'Reborn in a free and democratic society'
New Canadians moved by oath of citizenship
THEY came from different countries and under different circumstances, but they came together for one reason on Tuesday afternoon -- to become Canadian citizens.Seventy-six immigrants took the Canadian oath in a lavish room at Union Station, marking the beginning of a brighter, happier future for many of them.
Eshetu Beshada said in a speech that he felt "reborn in a free and democratic society," after receiving his citizenship.
Beshada left Ethiopia in 2004. The political instability and discrimination against his ethnicity forced him and his family to flee, Beshada said.
Beshada and his family are from Oromia, an ethnic region of Ethiopia. His family was tired of being targeted because of that, Beshada said.
"You didn't know what was going to happen every day you woke up," Beshada said. "You could be taken to jail or be shot for no reason."
Going back home would be difficult, he said.
Beshada, along with his wife and two children, took in the ceremony with pride.
"I was almost crying," Beshada said. "It's unbelievable to finally come to this stage."
Naivedya and Anjali Chhibber brought their family to Canada for a healthier and cleaner life.

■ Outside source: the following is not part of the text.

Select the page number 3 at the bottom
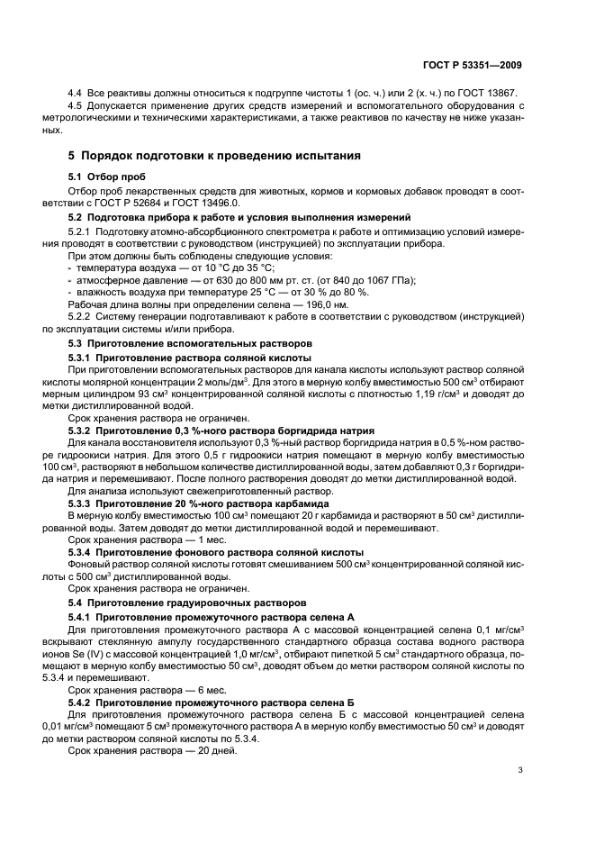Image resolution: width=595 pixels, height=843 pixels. click(520, 771)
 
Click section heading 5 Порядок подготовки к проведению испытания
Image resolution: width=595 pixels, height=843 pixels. click(216, 156)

They left New Delhi, India, in May 2005 and were all smiles after receiving their citizenship certificates.
"We came for the freedom, the quality of life, and the future of our kids," Naivedya said.
Amenities like water and electricity are scarce in their overpopulated city, Naivedya said, something they decided they could live through no longer.
"We only had access to the water supply once in the morning and once in the afternoon," Naivedya said.
"You go through a lot of stress for those things," Anjali added.
The moment they finished reading their oaths was very emotional for them, Naivedya said.
"It's exciting because you've waited for this moment for so long and finally it comes," Anjali said.
One thing that Mario Padron, who is from Cuba, is eagerly looking forward to after waiting four years for his citizenship, is the right to vote.
"On the news you watch all of these things happening (in the country), and you're not really involved," Padron said. "As a permanent resident you have almost everything but you don't have the right to vote. Now I am a Canadian citizen and I have that right.
"Now that we're here, we'd like to help as much as possible. We want to contribute to Canada's success."
Immigrants from China, Germany, Iran, Israel, Pakistan and Sudan also received their citizenships.